O tempo passou, anos depois reencontrei a galeguinha, a mulher mais bonita que já vira, meu coração explodiu, fui direto: “Quero casar com você, se possível, amanhã”.
Vânia levou na brincadeira, só acreditou com minha insistência de homem apaixonado. Iniciamos o namoro, eu nadava em alegria. Em seu aniversário, agosto, noivamos e casamos dia 9 de janeiro de 1970, há exatamente 54 anos. Durante o curto namoro/noivado, nos divertimos comprando móveis. Para os noivos tudo é belo, eu beirando os 30 anos, Vânia, 21. Todos os dias nos encontrávamos entre abraços, beijos, paixão ardente, hormônios ativos, amor e tara, conseguimos comprar os móveis. Passaram-se 54 anos e ainda beijo seus cabelos que a neve do tempo marcou.
Na noite do 8 de janeiro, véspera do casamento, houve a despedida de solteiro. Os amigos foram se achegando ao Bar do Miltinho na Praça 13 de Maio, tinha o melhor tira-gosto da cidade, cerveja gelada, uísque, cachaça da boa, foi ali a celebração de meu último dia de homem livre. O Bar do Miltinho ficava na Praça Treze de Maio, um recanto bucólico, arborizado, a melhor área verde da região do bairro do Poço. A Praça hoje está acabada, foi construída criminosamente a sede do SESC, por que destroem nossa bela cidade? Se eu fosse prefeito, implodia o SESC, retornava a praça ao povo.

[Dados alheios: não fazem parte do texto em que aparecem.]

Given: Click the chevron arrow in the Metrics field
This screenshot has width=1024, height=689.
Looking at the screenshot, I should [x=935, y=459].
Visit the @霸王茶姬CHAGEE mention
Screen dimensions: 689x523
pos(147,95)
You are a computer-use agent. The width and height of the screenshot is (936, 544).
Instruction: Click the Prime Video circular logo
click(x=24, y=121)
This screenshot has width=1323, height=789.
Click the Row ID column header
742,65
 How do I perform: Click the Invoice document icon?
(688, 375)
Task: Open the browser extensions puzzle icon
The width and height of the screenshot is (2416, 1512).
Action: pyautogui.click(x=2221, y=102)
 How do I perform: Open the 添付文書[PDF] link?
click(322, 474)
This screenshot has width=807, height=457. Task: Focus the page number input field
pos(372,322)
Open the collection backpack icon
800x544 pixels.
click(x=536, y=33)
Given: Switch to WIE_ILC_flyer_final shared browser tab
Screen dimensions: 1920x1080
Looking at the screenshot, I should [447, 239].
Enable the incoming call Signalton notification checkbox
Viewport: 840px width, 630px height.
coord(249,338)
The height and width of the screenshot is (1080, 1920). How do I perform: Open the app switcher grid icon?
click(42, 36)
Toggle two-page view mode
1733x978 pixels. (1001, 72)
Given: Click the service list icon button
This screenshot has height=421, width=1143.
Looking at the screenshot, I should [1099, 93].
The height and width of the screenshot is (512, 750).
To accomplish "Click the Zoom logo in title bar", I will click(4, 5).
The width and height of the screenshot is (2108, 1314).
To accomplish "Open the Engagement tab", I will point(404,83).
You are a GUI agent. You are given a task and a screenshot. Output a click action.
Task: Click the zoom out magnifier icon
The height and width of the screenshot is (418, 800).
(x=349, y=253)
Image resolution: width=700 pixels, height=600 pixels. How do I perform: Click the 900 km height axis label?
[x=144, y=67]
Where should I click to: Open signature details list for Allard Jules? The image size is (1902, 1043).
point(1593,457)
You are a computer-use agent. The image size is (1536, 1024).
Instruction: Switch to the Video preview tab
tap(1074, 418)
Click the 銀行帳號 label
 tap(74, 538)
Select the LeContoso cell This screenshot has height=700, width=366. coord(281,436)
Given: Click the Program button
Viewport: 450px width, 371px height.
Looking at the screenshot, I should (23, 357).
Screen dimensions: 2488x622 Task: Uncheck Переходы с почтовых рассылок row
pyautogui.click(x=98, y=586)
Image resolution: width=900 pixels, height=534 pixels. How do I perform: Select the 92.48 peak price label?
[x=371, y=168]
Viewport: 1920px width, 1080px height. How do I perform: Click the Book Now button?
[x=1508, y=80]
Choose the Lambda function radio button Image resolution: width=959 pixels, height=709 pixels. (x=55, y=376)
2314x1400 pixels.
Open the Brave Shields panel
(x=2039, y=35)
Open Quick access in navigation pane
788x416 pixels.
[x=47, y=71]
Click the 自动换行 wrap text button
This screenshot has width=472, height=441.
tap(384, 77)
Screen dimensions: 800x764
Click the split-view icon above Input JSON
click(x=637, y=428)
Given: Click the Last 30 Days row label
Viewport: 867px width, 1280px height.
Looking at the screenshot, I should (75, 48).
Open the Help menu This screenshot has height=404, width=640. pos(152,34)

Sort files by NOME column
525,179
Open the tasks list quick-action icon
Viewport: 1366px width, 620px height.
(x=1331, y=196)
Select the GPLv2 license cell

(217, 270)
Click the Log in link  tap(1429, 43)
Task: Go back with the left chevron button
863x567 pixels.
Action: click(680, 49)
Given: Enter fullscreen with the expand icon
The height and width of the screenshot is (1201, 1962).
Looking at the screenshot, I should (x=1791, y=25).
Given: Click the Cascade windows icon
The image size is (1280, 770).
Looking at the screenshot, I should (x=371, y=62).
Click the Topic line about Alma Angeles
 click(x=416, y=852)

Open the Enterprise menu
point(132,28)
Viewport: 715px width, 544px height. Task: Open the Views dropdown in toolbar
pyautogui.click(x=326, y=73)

Às oito da noite o bar estava lotado, de repente aparece o Téo Vilela com uma Banda de Pífano, alegrou o encontro. Houve discursos, cantorias, histórias engraçadas e obscena relembradas. Amigos militares junto a amigos comunistas no auge da ditadura, um padre, duas raparigas, uma cafetina, sentadas juntos. Alegre despedida de um boêmio. Terminamos com o dia amanhecendo cantando em ritmo de guerreiro: “A minha turma que bebe um pouquinho no Bar do Miltinho até o sol raiar…”
Dia seguinte, a Catedral lotada de convidados, o Capitão no altar, esperando a noiva que atrasou uma hora, os amigos brincavam que a noiva havia fugido. Até que ela entrou de braços com seu pai, linda, devagar ao som da marcha nupcial, eu tinha os olhos molhados, a imagem em nada mudou, vestida de noiva, sorrindo e querendo chorar.
A cerimônia do casamento foi belíssima. A Banda de Música do 20º Batalhão de Caçadores caprichou nas músicas no auge da MPB, da Bossa Nova. O padre Salomão fez uma emocionante oração sobre a união, o casamento. Após a cerimônia saímos de braços dados, do lado de fora da igreja estavam meus colegas oficiais do Exército com suas espadas cruzadas, fazendo um túnel, a abóboda de aço, por onde, abaixados, atravessamos. Durante a recepção a alegria reinou com uma Banda de Pífano, muito uísque, muitos amigos, está gravada em minha memória aquela noite, mais importante e mais feliz
Nesses 54 anos, o céu nem sempre foi de Brigadeiro, algumas rotas de colisão, alguns percalços, soubemos enfrentar. Agora nenhuma tempestade poderá fazer nosso barco afundar. Além de tudo, já avistamos a praia do outro lado. Estamos pertos, navegar é preciso e inexorável.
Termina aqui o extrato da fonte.